51-Day Strike Ends as Questions of DSME’s Financial Stability Mount
Daewoo Shipbuilding & Marine Engineering Co. and the union representing subcontractors reached an agreement at the end of the day on Friday ending a 51-day strike that threatened the financial stability of South Korea’s third largest shipbuilder. Faced with mounting losses and increasing costs for steel and other materials, DSMEs’ financial condition has continued to erode with the largest shareholder suggesting that the company might need to be restructured through bankruptcy.
Discussing the shipbuilder’s prospects as the strike dragged on, the chairman of the government-controlled Korea Development Bank told reporters, "If this situation continues, DSME will be unable to repay its principal and interest. Under the circumstances, we can't spend any more taxpayers' money in support and will have to do anything we can.”

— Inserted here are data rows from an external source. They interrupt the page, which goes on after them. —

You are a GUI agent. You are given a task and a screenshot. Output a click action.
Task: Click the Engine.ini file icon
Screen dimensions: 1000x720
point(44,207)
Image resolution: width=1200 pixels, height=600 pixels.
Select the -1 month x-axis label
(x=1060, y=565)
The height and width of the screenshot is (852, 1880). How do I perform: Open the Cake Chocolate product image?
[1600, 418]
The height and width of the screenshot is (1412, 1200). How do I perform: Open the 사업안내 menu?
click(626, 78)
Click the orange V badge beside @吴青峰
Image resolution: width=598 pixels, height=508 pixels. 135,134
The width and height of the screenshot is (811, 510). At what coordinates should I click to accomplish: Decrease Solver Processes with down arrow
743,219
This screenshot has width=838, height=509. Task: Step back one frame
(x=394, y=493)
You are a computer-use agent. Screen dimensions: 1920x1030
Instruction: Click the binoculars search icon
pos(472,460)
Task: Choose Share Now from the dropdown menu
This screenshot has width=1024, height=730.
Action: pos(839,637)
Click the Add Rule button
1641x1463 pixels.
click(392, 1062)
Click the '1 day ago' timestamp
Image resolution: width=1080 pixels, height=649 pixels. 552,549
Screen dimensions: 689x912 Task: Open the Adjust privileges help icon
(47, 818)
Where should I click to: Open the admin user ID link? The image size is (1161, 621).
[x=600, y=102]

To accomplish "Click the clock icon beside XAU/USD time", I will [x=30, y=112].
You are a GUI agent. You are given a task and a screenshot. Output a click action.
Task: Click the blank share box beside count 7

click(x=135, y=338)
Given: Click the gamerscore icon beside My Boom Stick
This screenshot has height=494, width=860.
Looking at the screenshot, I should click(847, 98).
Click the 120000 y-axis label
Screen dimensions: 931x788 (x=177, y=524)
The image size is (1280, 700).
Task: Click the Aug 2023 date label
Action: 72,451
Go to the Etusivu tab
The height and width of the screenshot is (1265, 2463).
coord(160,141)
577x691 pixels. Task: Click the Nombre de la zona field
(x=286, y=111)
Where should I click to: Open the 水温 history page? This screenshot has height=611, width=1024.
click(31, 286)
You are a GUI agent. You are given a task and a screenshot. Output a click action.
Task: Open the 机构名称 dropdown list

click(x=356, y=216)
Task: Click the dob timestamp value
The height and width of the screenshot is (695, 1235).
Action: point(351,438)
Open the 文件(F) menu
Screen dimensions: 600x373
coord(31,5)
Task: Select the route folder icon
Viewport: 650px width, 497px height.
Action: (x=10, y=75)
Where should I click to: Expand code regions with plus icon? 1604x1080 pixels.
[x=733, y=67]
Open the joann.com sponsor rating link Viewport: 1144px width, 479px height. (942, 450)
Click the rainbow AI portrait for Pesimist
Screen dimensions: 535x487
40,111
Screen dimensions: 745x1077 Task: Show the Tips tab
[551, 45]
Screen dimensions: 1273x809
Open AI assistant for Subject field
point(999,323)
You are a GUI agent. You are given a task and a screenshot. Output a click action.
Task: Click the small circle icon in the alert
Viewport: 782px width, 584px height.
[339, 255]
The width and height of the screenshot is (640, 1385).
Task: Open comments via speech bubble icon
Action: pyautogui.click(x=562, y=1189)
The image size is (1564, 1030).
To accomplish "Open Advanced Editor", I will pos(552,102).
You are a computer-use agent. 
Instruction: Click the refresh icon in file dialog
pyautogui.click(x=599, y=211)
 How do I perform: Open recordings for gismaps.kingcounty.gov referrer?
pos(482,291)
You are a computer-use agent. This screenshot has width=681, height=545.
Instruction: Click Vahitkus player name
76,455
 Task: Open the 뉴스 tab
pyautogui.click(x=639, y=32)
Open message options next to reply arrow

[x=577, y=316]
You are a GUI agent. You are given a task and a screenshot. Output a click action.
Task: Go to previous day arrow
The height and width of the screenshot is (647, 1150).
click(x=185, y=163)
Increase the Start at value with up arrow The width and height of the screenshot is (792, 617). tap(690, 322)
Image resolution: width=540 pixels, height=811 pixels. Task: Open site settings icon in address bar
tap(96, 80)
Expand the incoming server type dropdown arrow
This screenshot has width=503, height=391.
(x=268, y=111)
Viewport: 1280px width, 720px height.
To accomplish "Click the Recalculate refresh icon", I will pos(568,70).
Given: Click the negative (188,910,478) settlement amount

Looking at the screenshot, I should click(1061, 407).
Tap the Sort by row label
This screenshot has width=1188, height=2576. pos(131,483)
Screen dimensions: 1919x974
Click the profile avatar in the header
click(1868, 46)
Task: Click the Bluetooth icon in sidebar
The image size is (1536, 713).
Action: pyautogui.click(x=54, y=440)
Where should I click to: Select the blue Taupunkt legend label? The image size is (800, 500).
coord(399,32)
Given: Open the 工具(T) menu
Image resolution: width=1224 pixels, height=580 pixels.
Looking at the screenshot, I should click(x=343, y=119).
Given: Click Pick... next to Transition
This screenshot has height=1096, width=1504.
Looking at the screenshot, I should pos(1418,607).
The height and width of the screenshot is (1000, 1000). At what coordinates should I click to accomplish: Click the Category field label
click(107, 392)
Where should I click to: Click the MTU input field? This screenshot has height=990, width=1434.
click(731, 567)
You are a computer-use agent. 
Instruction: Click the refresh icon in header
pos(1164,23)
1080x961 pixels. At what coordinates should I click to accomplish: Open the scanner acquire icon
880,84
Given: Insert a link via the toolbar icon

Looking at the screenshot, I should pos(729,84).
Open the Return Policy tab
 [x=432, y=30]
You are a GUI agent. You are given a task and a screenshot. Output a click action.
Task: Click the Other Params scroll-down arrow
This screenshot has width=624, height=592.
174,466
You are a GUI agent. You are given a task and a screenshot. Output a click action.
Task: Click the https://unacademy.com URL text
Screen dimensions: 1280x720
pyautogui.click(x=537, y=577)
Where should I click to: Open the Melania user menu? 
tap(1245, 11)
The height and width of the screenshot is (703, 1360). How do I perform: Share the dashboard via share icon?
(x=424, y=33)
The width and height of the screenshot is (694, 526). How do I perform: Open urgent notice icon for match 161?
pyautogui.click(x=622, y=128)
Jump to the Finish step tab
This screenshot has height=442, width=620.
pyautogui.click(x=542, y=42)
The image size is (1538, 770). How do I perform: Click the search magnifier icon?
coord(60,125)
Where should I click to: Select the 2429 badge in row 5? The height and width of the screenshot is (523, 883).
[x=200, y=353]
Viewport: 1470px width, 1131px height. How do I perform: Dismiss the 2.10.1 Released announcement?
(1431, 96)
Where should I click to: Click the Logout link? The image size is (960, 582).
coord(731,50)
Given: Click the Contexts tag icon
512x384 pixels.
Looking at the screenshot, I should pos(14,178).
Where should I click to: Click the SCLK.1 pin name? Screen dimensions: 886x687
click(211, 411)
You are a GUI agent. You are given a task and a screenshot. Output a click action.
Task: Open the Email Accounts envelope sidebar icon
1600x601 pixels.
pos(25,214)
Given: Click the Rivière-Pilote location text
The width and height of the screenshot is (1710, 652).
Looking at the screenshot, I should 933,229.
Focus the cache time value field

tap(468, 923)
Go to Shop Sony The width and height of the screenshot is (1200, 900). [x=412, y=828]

KDB first stepped in nearly 25 years ago when the Daewoo Group began to experience financial difficulties. It ultimately became the largest holder of the shipyard’s bonds and has provided an estimated $8.5 billion in financial support to the shipyard. KDB supported the agreement more than two years ago to merge DMSE with Hyundai Heavy Industries. The merger was ultimately abandoned after the European Union ultimately opposed it saying the combination would give the company too much concentration primarily in the market for LNG carriers.
The government is now estimating that the strike which started on June 2 has cost the shipbuilder as much as $600 million. They were forced to delay construction on tankers and deliveries. A company spokesman had previously said that deliveries could be as much as six weeks behind schedule and that the company could incur financial penalties for failing to meet the delivery dates.
After an all-day negotiating session on July 22, the union reportedly accepted a 4.5 percent wage increase down from its original demands for a 30 percent increase. The union also said it had won better time-off benefits and certain job succession and seniority status for people working at subcontractors that have gone out of business. Union and government officials both said it was a meaningful agreement that also set a precedent to resolve future disputes.
The agreement came as pictures showed police buses parked at the shipyard. Earlier in the week government officials had alluded to potential police action to remove the strikers that were occupying one of the under-construction tankers. Media reports said the police were prepared to act if the negotiations broke down.
More than 96 percent of the union members ratified the agreement at the end of day Friday, while others said that no one was satisfied with the outcome. Left unresolved was the issue of potential damages and legal action against the union. DSME has reportedly filed a claim against the union while government officials said it would have to be resolved in the legal system. Union and company officials however agreed to additional negotiations regarding the damage claims.
“We will put all our capabilities into making up for the delayed production,” the company said announcing the agreement. However, DSME is due to begin a two-week summer holiday. Earlier the leaders of the shipyard said they were entering a crisis management period to address the company’s long-term financial struggles.